====== Выбранный отрывок ======

Добавить в цитаты Настройки чтения

Страница 64 из 81

В 1956 году Моэм едет в Париж на 500-й спектакль «Обожаемой Джулии» по роману «Театр», и зрители, стоя, ему рукоплещут. А в 1957-м проходит слух, что Моэм выдвинут одним из кандидатов на Нобелевскую премию по литературе; слух, однако, так слухом и остался: впоследствии выяснилось, что кандидатура автора «Дождя» и «Пирогов и пива» Нобелевским комитетом даже не рассматривалась.

Случаются и курьезы. Цейлонская «Дейли ньюс» заказывает Моэму двенадцать статей за 50 фунтов, не вполне, видимо, понимая, масштабы гонораров писателя. Японский театр хочет поставить «Священное пламя» — предлагаемая цена тоже, прямо скажем, не головокружительна — десять долларов за один спектакль. Какой-то француз предлагает перевести «Землю обетованную» на эсперанто. Ролан Пети хочет поставить балет по «Дождю». Журнал «Ледис хоум джорнэл» готов заплатить целых пять долларов за право процитировать всего одну фразу из книги «Подводя итоги».

Без «ложек дегтя» не обходится и здесь. В газетах нередко печатаются в адрес Моэма оскорбительные письма, где его обвиняют в пустопорожности и цинизме, ему откровенно завидуют, не могут простить успеха у читателя, и прежде всего, — в долларовом исчислении. «Сомерсет Моэм нажил сумасшедшие деньги благодаря своему беспрецедентному профессиональному цинизму», — говорится в письме в «Ивнинг стандард» от 27 января 1954 года — своеобразный подарок писателю к юбилею. Дэвид Герберт Лоуренс, если читатель еще не забыл, писал примерно то же самое, что и этот безвестный завистник.

Восьмидесятилетний юбилей вообще прошел не вполне гладко, и не только из-за неудавшейся речи юбиляра в «Гаррике». Многие известные писатели, в том числе и близкие друзья, участвовать в юбилейном сборнике, который планировал издать журналист и прозаик Джослин Брук, под разными предлогами отказываются. Одни (Ивлин Во, Ноэл Коуорд, Элизабет Боуэн) ссылаются на неотложные дела, другие (Энгус Уилсон, Джойс Кэри) — на то, что Моэма толком не читали. Вместо давно лелеемого Ордена за заслуги, на который Моэм вправе был рассчитывать в связи со «славным» восьмидесятилетием, он удостаивается всего-навсего медали «Кавалер чести». На медали, которую королева в день своего рождения обычно вручает отставным военным и государственным чиновникам средней руки, выбито «Верен делу с чистой совестью». Насчет чистой совести сказать сложно, но вот своему делу — литературе — Моэм и в самом деле был верен всю свою долгую жизнь.

Моэму словно лишний раз не дают забыть (вспоминаем Литтона Стрэчи): отделениеу него хоть и первое, но вот классом он «путешествует» вторым.

====== Исходные данные ======

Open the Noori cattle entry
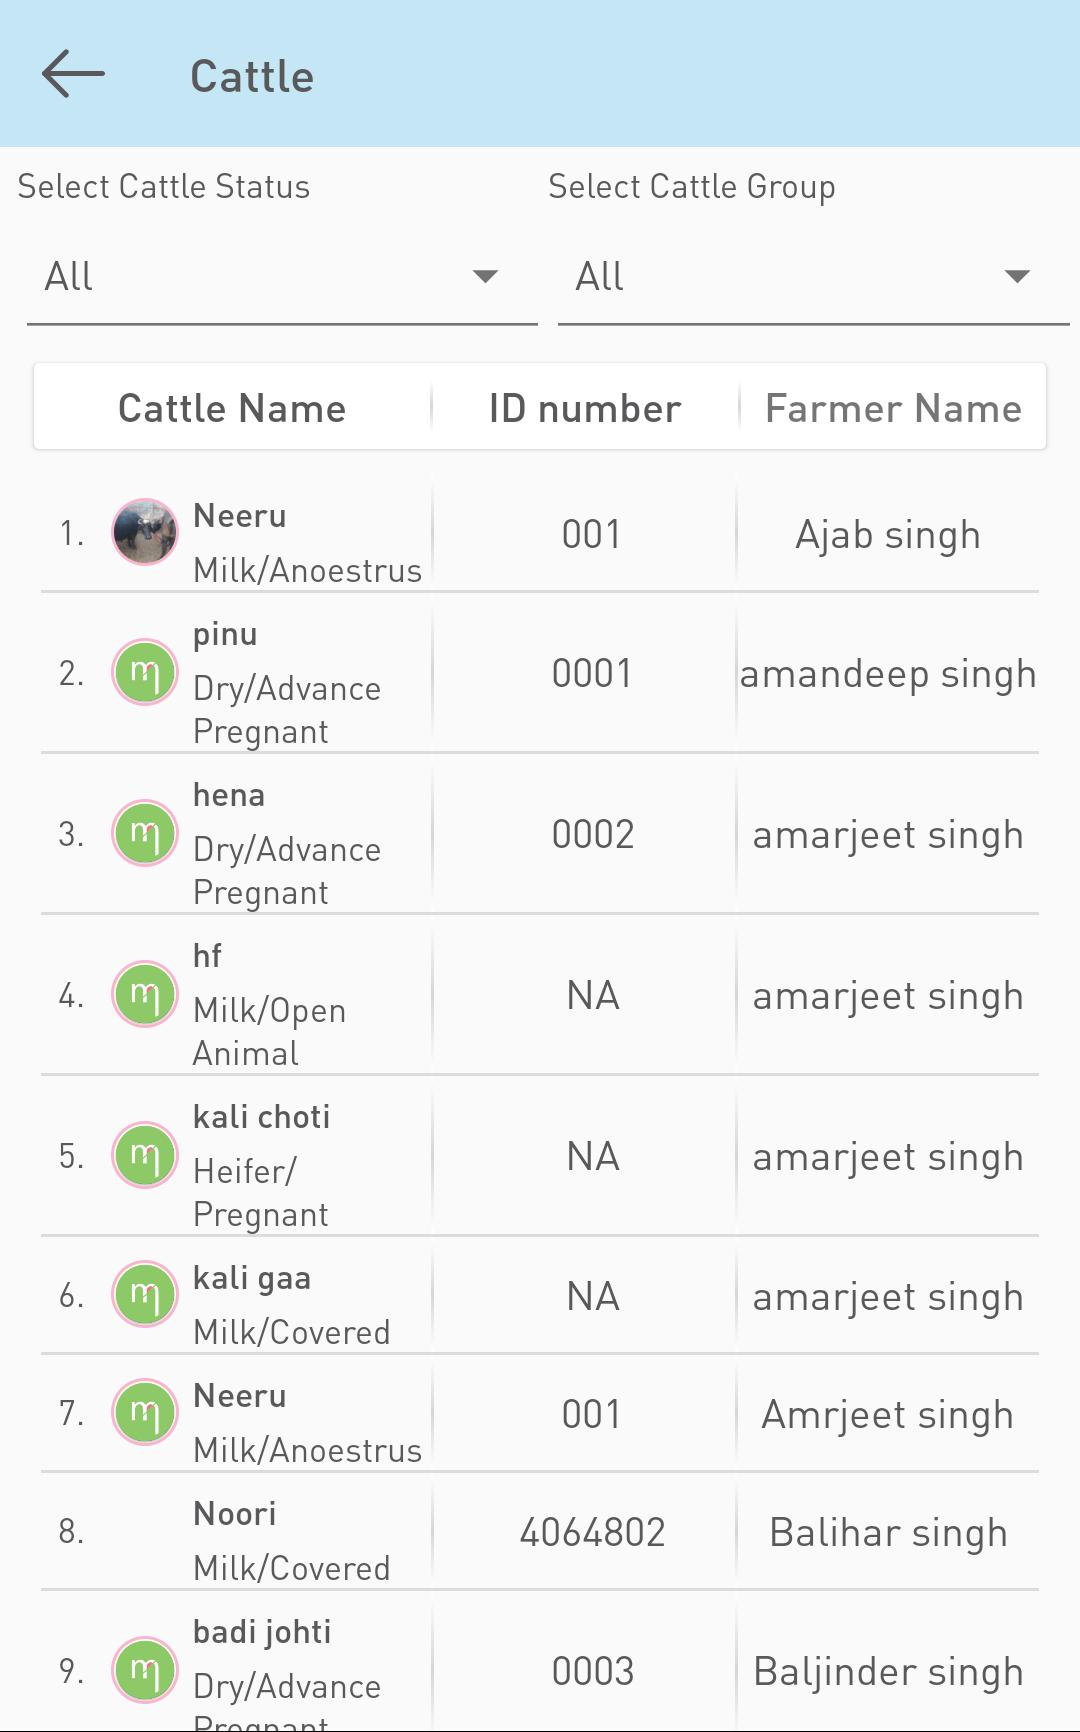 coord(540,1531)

======
====== Исходные данные ======

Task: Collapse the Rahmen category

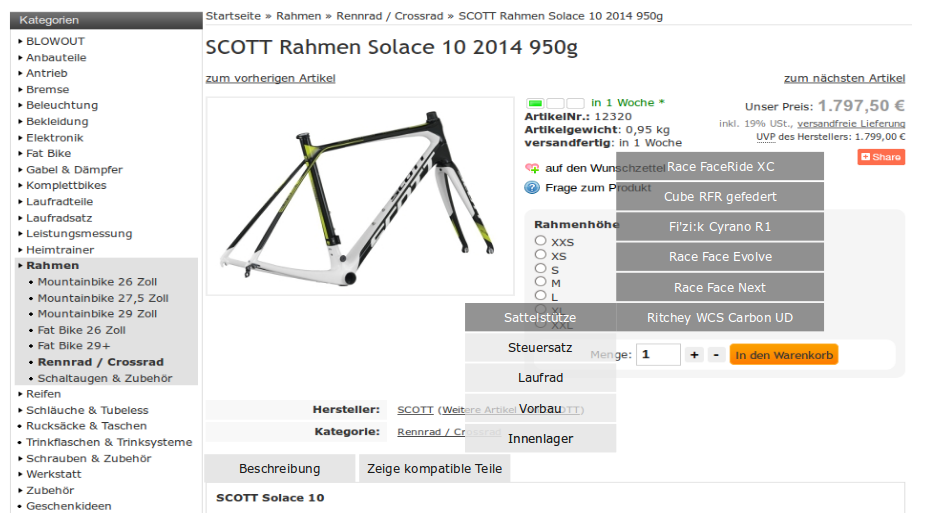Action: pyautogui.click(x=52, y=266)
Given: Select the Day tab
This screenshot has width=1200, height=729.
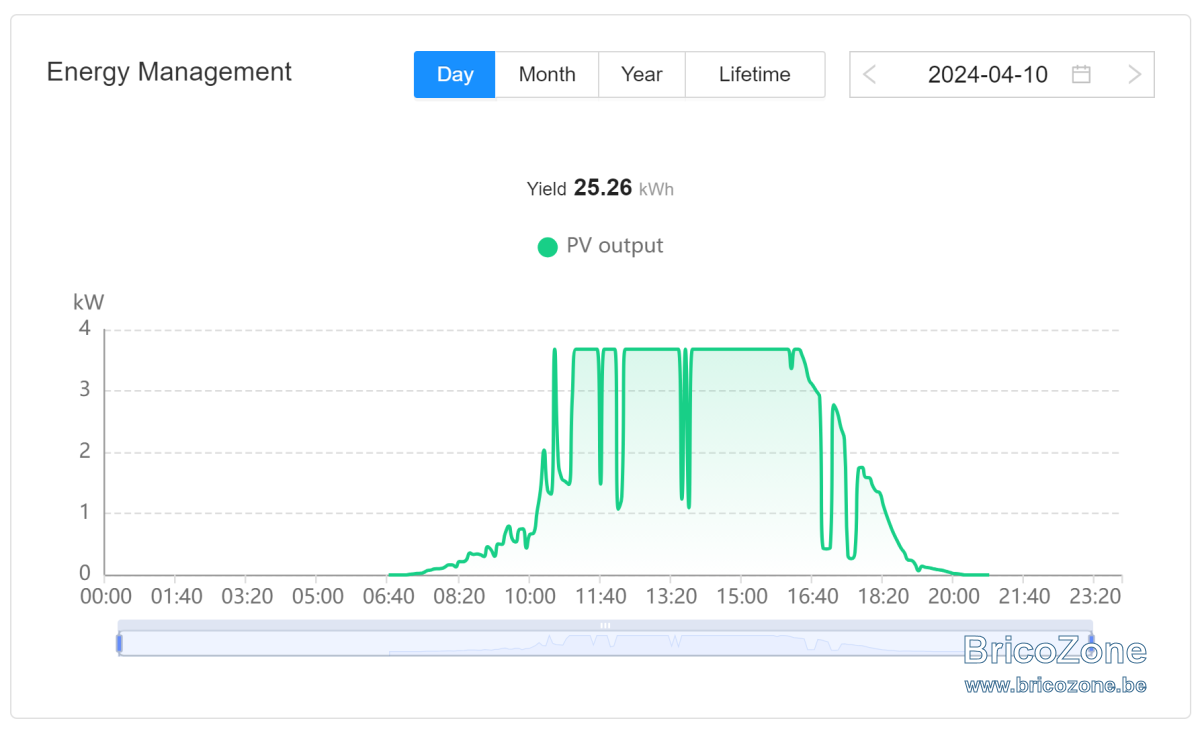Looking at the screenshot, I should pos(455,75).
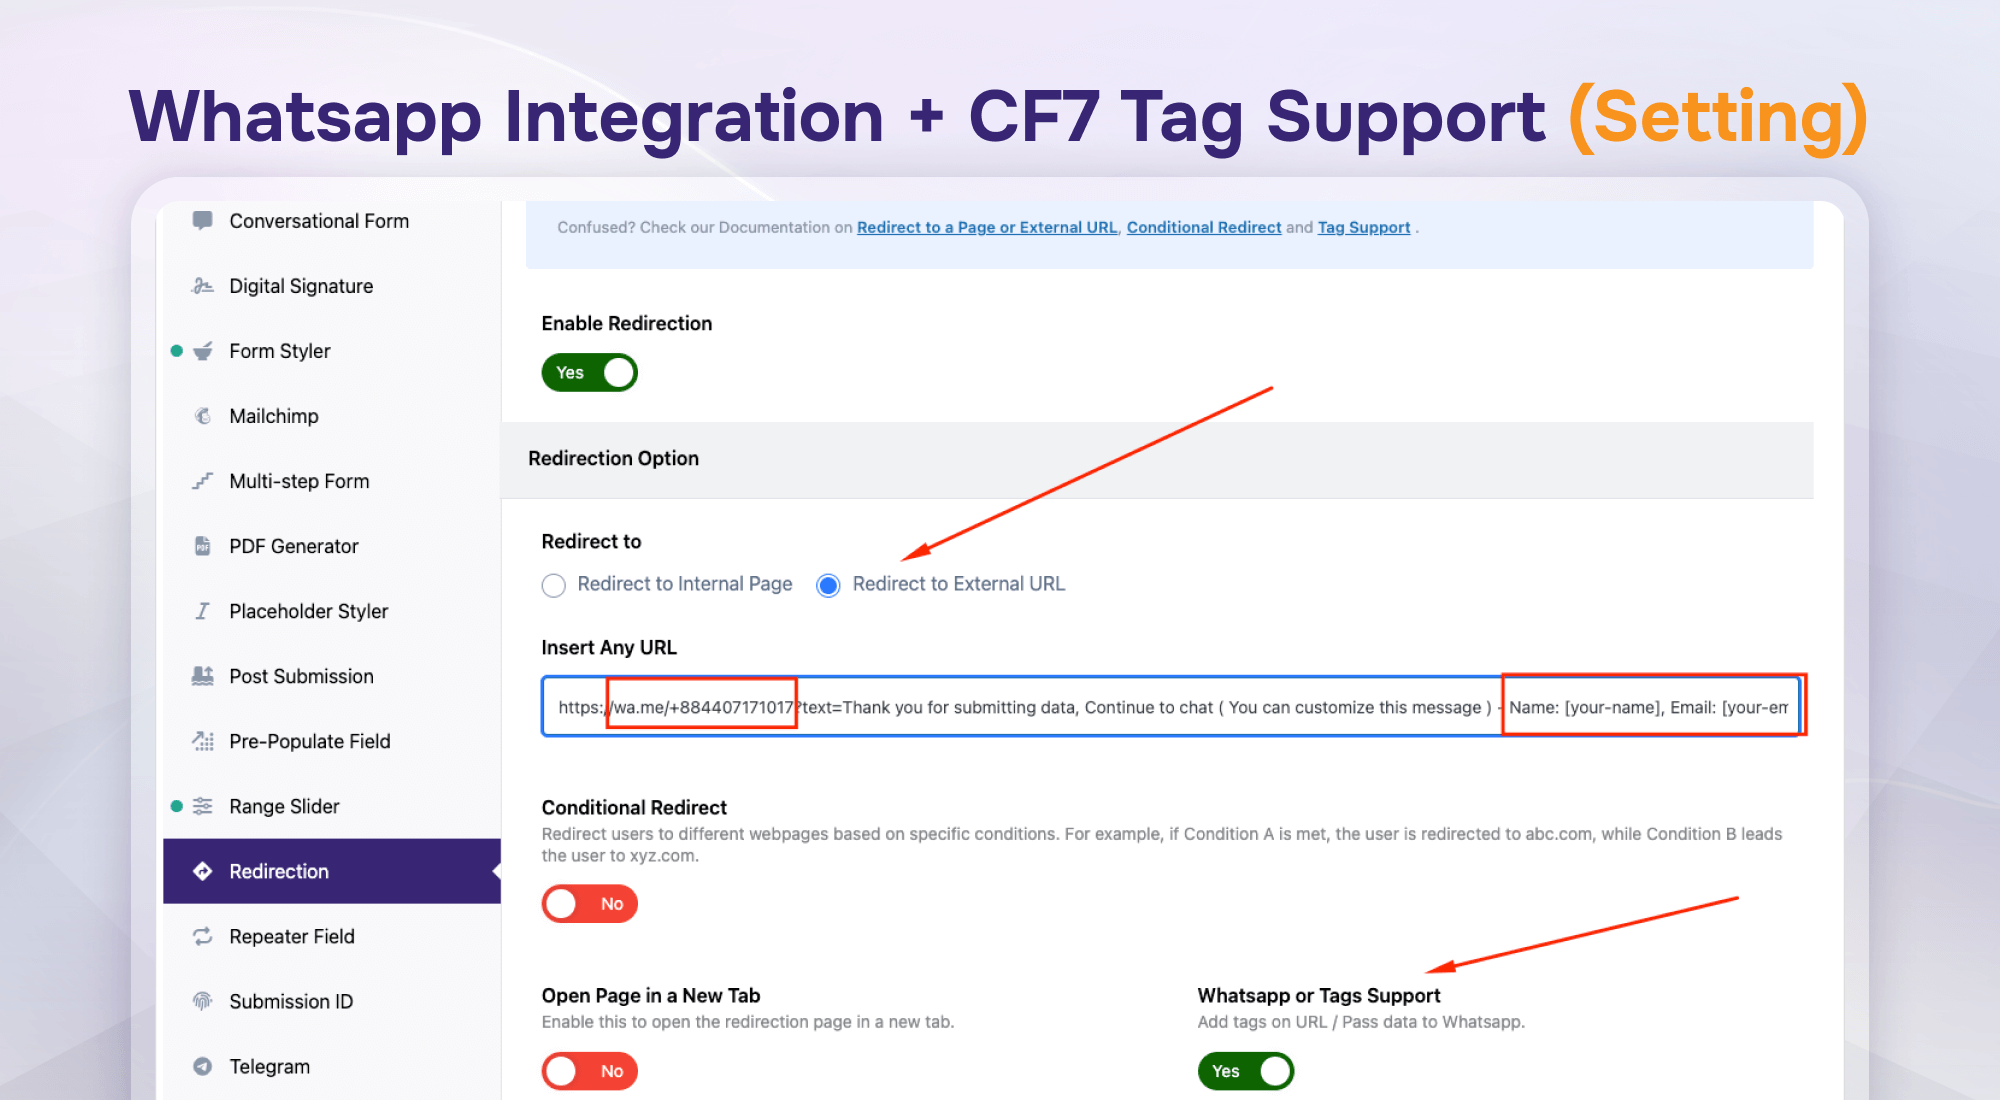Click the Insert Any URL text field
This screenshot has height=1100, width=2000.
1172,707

======

> Что нужно сделать:
(1) Перепишите слово в слово часть отрывка о Моэме начиная со слов «Страница 64 из» и заканчивая словами «даже не рассматривалась.» включительно.
(2) Перечислите всех писателей, которые, согласно отрывку о Моэме, отказались участвовать в юбилейном сборнике.
(3) Продолжите отрывок о Моэме, начав сразу после его последнего предложения.
Данные — самостоятельный материал, с отрывком о Моэме они не связаны.

> Ответы на задания:
(1)
Страница 64 из 81

В 1956 году Моэм едет в Париж на 500-й спектакль «Обожаемой Джулии» по роману «Театр», и зрители, стоя, ему рукоплещут. А в 1957-м проходит слух, что Моэм выдвинут одним из кандидатов на Нобелевскую премию по литературе; слух, однако, так слухом и остался: впоследствии выяснилось, что кандидатура автора «Дождя» и «Пирогов и пива» Нобелевским комитетом даже не рассматривалась.

(2) Ивлин Во, Ноэл Коуорд, Элизабет Боуэн, Энгус Уилсон, Джойс Кэри.

(3)
Кстати, о путешествиях. В 1950-е (и даже в 1960-е) годы Моэм передвигается по миру по-прежнему довольно много, хотя, конечно, гораздо меньше, чем раньше. И не так далеко, как раньше (Япония — исключение); в основном это Европа, один-два раза — Америка. Многие поездки связаны теперь с лечением: грязевые ванны в Италии, операция на грыже в Швейцарии. Но лечение не отменяет общего, вполне благополучного течения в высшей степени благоустроенного, размеренного существования писателя. Фасад, внешняя сторона заключительных лет жизни Моэма, как мы убедились, вполне, за редкими исключениями, благополучна, а вот внутренняя, известная, по существу, одному Алану Серлу, оптимизма не внушает.

О неадекватности, о прискорбных и необратимых изменениях в психике стареющего писателя-путешественника свидетельствует забавный случай, описанный женой Гэрсона Кэнина Рут. По пути из Дувра во Францию Рут — это было в середине 1950-х — продемонстрировала Моэму, возвращавшемуся привычным путем из Лондона на Лазурный Берег, разные купюры у себя в кошельке: американские, французские, английские, даже итальянские.

Моэм (Серлу): Покажи и ты им наши деньги.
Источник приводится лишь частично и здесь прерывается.